Federica Brignone conquista la medaglia d’oro nel SuperG femminile alle Olimpiadi Invernali di Milano-Cortina 2026 e scrive un’altra pagina memorabile dello sci alpino italiano. L’azzurra firma una prova straordinaria, interpretando il tracciato con intelligenza tattica, precisione e grande velocità nei tratti di scorrimento, chiudendo con il miglior tempo e resistendo all’assalto delle avversarie.
Sulla pista olimpica Brignone ha fatto la differenza soprattutto nei settori centrali, affrontando le porte più tecniche con linee pulite e mantenendo altissima la velocità in uscita di curva. Una gara solida, senza errori, che le ha permesso di salire sul gradino più alto del podio davanti al pubblico di casa.

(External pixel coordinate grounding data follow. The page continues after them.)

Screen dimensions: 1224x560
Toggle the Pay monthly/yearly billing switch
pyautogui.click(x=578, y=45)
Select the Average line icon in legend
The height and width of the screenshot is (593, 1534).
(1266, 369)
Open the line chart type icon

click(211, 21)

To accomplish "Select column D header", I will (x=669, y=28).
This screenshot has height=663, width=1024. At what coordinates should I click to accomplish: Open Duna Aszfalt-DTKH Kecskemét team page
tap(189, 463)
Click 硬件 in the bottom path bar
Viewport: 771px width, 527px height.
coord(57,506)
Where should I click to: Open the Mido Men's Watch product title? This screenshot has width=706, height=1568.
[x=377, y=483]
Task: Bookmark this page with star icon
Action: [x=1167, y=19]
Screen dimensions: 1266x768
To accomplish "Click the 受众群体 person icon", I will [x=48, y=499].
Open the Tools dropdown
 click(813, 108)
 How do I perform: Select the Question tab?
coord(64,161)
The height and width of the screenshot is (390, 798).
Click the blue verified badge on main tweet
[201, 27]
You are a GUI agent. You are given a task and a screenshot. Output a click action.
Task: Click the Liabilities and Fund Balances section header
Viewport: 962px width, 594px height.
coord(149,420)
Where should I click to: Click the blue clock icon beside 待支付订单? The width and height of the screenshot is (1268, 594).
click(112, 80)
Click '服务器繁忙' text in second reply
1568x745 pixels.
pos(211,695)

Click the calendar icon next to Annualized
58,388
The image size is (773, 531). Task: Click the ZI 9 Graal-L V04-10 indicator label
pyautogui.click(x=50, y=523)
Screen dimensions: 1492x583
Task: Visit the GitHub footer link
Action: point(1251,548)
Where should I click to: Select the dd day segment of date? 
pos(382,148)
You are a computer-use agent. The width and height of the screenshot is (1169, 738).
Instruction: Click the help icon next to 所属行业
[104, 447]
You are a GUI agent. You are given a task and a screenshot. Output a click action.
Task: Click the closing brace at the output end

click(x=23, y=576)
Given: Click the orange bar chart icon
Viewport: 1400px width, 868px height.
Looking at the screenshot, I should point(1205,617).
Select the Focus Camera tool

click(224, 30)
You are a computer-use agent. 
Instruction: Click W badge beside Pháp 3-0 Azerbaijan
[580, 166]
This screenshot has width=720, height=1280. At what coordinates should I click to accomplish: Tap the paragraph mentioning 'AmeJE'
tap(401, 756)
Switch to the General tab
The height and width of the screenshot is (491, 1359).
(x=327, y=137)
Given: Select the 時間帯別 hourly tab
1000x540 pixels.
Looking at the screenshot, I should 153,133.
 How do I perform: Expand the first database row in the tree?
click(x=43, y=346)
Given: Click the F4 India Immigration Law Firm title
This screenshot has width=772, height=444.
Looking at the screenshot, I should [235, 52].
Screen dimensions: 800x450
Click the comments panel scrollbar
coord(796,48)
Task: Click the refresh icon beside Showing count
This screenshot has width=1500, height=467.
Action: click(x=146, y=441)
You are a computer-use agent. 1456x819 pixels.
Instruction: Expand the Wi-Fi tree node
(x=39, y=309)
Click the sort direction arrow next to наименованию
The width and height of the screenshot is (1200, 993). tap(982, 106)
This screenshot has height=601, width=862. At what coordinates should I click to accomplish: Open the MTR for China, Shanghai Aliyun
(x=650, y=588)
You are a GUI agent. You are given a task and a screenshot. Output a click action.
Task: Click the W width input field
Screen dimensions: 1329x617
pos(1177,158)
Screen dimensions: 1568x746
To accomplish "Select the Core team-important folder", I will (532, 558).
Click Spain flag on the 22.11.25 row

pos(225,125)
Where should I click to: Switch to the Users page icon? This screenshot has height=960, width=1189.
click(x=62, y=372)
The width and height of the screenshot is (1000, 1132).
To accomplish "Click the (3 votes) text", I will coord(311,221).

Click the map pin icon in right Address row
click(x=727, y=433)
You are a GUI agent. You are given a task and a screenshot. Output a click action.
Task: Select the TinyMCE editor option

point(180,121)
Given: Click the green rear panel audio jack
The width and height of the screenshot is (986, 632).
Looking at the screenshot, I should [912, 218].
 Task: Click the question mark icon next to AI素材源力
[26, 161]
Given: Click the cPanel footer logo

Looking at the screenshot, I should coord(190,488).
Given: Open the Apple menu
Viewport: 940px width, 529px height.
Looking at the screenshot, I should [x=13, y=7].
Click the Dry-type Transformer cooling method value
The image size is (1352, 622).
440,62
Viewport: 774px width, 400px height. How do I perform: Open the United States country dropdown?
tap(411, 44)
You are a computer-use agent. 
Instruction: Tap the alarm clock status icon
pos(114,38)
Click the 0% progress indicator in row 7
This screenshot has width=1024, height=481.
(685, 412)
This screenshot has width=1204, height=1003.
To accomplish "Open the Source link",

Ottima anche la prova di Laura Pirovano, protagonista di una discesa convincente e concreta, capace di inserirsi nelle posizioni di vertice con un tempo competitivo e una prestazione in crescita rispetto alle ultime uscite stagionali. Segnali molto positivi anche da Elena Curtoni, autrice di una gara determinata e tecnicamente valida, rimasta a ridosso delle migliori grazie a una sciata fluida e aggressiva.
Resta invece il grande rammarico per Sofia Goggia. La bergamasca stava disputando una prova di altissimo livello, con intermedi addirittura inferiori rispetto a quelli di Brignone, quando un errore l’ha portata al fuoripista compromettendo la sua gara. Fino a quel momento Goggia aveva interpretato il tracciato con coraggio e velocità, lasciando intravedere la possibilità di una doppietta azzurra.
Per l’Italia è comunque una giornata storica: l’oro di Federica Brignone nel SuperG illumina i Giochi di Milano-Cortina e conferma lo straordinario momento dello sci alpino femminile azzurro, protagonista assoluto davanti al pubblico di casa.